Compulsion suffers from lack of focus and a central character that is sufficiently interesting enough to sustain interest throughout the entire film. While the constant shifting of perspective may have been exciting for audiences at the time so they could comprehensively get an omniscient view of the case, it only delays the best part of the movie. When Orson Welles appears after one hour 5 minutes in the one hour forty-three minute film, he steals the film and the moral high ground as the defense attorney. I would actually encourage viewers to skip ahead to the best part of the film. Unfortunately that means you will still encounter a random KKK persecution moment in a film without any overt minorities unless the killers are supposed to be seen as Jewish, which was not obvious to me.
Some aspects of Compulsion’s narrative age better than others. There is a homoerotic subtext to the killers’ relationship, and homosexuality is clearly shown as the foundation of their venality. The younger killer is described as not liking baseball or chasing girls and enjoys taking orders from the older killer. His salvation lies in his ability to have a relationship with a girl, which the older killer notices and orders him to rape her.
The attempted rape subplot is one of the most egregious depictions of sexual violence that I have ever seen in a movie. If people lost their minds during Game of Thrones when they thought Sansa’s rape was only used as a tool to create character development for a male character, those same people would have been correct to riot in the streets after watching Compulsion. Heterosexual sex and rape are discussed quite frankly for an old film, but the sensibilities are still negative against women. If I’m feeling charitable, I would say that she shows Christ levels of forgiveness and turning the other cheek when the character is more concerned about the soul of her attempted rapist than her own safety, but I’m not so I would suggest that it was misguided male writers who had little to no understanding of rape and were looking for a way to elicit sympathy for the killers.

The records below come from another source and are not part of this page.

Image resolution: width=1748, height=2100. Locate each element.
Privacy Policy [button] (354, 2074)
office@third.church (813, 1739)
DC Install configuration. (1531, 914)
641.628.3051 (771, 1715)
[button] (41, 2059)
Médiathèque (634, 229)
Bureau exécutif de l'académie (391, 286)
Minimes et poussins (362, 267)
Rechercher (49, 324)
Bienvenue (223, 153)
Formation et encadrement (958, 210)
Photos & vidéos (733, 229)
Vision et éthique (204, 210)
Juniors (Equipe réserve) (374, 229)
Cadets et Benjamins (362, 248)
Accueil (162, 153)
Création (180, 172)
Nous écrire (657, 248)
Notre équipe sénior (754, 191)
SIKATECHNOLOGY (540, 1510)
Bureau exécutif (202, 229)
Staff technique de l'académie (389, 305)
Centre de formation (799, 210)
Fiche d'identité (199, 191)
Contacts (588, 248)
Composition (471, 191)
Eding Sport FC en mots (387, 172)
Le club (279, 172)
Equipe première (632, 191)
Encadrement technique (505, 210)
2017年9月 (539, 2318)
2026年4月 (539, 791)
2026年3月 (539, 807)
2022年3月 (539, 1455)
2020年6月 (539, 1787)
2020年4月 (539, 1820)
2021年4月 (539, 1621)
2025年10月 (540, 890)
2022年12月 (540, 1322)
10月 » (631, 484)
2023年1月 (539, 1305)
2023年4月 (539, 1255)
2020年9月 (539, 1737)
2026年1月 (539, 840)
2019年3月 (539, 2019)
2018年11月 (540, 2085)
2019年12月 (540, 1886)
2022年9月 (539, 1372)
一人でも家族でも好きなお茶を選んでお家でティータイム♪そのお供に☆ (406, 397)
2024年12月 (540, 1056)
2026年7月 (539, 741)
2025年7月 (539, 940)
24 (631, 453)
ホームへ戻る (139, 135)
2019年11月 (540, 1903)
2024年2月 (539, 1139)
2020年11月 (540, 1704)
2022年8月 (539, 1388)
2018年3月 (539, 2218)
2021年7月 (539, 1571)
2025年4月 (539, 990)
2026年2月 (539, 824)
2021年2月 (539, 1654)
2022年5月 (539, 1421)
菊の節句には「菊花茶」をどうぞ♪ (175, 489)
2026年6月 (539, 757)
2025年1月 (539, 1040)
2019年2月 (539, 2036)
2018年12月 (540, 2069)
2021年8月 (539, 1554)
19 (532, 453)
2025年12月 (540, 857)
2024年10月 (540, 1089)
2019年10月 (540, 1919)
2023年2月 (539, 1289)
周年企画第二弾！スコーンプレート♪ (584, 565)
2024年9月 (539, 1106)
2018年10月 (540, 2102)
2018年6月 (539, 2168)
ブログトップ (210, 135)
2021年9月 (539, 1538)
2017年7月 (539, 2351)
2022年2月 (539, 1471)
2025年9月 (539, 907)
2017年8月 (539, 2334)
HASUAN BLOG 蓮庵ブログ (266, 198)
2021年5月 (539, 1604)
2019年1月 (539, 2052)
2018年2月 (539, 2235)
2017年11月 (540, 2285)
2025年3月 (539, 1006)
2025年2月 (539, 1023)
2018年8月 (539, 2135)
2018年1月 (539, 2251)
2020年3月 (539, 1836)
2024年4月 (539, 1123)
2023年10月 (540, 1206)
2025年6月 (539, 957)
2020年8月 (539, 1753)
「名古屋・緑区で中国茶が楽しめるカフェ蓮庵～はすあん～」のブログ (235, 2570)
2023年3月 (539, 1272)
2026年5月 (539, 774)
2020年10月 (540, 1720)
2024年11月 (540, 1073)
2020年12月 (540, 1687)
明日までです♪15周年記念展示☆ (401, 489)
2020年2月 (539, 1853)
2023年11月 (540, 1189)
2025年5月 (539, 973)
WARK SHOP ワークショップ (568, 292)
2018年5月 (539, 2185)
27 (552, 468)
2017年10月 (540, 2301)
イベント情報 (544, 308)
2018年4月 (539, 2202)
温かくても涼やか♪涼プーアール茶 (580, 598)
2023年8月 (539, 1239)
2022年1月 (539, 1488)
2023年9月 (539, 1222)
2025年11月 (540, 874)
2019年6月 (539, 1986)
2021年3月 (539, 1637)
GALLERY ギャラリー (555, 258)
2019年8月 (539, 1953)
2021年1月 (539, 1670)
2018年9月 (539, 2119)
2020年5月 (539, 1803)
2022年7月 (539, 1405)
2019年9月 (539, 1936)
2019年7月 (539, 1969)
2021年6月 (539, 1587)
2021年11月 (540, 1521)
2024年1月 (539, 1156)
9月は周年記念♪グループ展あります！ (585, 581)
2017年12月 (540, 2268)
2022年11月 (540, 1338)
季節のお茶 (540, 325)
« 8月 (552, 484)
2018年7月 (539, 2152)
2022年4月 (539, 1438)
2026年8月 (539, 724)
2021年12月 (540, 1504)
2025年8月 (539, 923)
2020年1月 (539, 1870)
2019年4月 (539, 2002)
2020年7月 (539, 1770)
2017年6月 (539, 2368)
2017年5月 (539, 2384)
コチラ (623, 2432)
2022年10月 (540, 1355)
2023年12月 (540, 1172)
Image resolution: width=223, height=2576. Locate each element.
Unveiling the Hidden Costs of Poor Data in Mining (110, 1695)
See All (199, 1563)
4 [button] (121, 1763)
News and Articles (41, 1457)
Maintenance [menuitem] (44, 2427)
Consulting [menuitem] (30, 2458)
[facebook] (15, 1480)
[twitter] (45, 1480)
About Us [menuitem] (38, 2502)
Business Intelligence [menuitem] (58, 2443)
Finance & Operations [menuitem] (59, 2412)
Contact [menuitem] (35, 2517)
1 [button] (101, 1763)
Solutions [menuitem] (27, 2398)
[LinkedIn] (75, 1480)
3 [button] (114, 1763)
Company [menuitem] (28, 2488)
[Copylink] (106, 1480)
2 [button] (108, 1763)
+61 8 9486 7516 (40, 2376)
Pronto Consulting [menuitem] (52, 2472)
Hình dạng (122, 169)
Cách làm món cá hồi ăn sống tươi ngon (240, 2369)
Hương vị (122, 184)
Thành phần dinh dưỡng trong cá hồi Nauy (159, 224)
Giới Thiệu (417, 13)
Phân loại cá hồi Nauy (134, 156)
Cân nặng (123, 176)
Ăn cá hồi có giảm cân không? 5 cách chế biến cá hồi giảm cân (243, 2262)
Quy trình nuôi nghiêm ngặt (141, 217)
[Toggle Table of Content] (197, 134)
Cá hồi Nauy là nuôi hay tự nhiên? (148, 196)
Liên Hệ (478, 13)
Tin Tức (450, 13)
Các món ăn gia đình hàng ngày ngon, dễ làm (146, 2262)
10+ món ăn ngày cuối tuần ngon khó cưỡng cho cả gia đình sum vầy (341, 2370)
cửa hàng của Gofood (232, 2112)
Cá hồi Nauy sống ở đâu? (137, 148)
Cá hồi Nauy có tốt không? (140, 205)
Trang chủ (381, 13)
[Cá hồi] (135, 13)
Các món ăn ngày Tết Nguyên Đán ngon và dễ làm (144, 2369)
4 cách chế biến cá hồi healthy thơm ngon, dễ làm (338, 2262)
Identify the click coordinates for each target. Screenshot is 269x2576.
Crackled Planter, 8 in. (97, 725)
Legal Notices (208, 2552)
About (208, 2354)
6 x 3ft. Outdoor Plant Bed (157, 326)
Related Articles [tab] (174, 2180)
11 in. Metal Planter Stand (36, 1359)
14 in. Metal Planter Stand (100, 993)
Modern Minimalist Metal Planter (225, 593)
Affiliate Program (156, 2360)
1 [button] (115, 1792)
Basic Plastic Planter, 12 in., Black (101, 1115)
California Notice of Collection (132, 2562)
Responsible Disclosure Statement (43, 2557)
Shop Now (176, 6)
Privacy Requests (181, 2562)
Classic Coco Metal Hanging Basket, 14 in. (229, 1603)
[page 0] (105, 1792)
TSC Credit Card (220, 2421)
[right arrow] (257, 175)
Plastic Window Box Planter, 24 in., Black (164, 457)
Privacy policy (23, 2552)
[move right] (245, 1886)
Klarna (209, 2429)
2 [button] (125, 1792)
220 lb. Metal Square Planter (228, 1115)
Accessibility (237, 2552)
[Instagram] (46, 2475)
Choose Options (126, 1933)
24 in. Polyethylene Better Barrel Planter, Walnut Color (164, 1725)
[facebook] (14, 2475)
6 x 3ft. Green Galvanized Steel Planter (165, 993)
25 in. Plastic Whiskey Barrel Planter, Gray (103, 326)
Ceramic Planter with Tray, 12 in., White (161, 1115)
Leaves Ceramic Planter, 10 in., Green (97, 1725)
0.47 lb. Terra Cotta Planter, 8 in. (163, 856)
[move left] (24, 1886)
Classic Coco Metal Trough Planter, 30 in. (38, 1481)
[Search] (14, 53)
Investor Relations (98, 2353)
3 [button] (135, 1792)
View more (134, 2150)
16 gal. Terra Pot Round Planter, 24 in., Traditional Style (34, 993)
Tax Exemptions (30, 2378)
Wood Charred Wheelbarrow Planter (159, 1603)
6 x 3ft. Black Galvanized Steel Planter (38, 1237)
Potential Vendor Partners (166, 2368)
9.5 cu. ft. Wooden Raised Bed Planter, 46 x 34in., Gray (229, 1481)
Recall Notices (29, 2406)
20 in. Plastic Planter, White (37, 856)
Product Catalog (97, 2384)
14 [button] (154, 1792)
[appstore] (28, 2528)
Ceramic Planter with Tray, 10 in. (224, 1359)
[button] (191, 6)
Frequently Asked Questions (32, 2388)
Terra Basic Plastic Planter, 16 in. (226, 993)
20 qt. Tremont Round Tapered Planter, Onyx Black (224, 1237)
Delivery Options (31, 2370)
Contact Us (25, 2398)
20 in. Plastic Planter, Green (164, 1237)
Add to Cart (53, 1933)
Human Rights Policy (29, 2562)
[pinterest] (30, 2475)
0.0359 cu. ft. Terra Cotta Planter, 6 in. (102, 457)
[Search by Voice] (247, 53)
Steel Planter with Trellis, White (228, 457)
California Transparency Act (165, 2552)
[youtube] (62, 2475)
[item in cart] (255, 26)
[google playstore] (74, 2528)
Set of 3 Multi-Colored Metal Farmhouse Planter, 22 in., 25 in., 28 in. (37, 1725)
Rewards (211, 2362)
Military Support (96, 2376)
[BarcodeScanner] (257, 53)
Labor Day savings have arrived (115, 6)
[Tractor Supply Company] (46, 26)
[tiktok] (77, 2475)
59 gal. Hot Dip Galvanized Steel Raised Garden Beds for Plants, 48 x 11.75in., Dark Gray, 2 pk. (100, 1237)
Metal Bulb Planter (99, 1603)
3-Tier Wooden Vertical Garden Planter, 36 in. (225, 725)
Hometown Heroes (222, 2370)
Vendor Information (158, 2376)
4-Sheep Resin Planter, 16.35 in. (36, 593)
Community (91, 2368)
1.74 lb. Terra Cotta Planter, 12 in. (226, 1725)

I don’t think that a lot of the rhetoric used to discuss morality would hold up in a debate if it occurred today. Early in Compulsion, there is a law school class, and the professor and the younger killer discuss whether or not leaders should be above the law. The professor argues that none of the great men that he cites in his lecture, including Moses, failed to respect the law or the rights of the individual therefore no. In the post-modern world, we accept and expect that men of note do bad things, but that does not mean they should. It is not the greatness of the man that determines appropriate conduct, but conduct that determines the greatness of the man.
Also Welles’ character, who is modeled on Clarence Darrow, has an amazing closing speech, but there are some glaring holes in his reasoning, which overall is substantially thought provoking regarding parallels between the killers’ and the state’s conspiracy to murder albeit for different reasons. I think that it is a solid exhortation to admonish the state to be better than its citizens and reflect ideals, but it was a bait and switch to conflate the people’s hatred of the two killers because they are rich as if they did nothing to deserve condemnation. People during this time period probably would have recognized allusions to Old Testament about showing partiality for or bias against the rich or poor. Unless people are randomly picking up rich kids and threatening them with capital punishment, he pulled a bait and switch by suggesting that this hatred was based on their wealth, not the cold blooded murder of a child and neighbor. This reasoning, the poor little rich boy trope that runs throughout Compulsion, cheapens an otherwise provocative and convincing closing argument.
At one point, the older killer spins a tale that his parents won’t attend the trial because it would upset their routine, but they are present through the whole thing. Compulsion is as complicit or gullible as the cops in taking the killers at their word instead of comparing it to readily available contradictory evidence of the reality before our eyes as represented in the film. The killers are never truly challenged with the fiction that they are superior, above emotion and logical even though it is apparent that they are none of these things. The underlying sentiment is what a tragic waste of potential instead of that they were always garbage, but no one noticed because they used big words to take the legitimate, enormous pain that exists in the world to excuse the comparatively small amount of pain that they chose to add to it.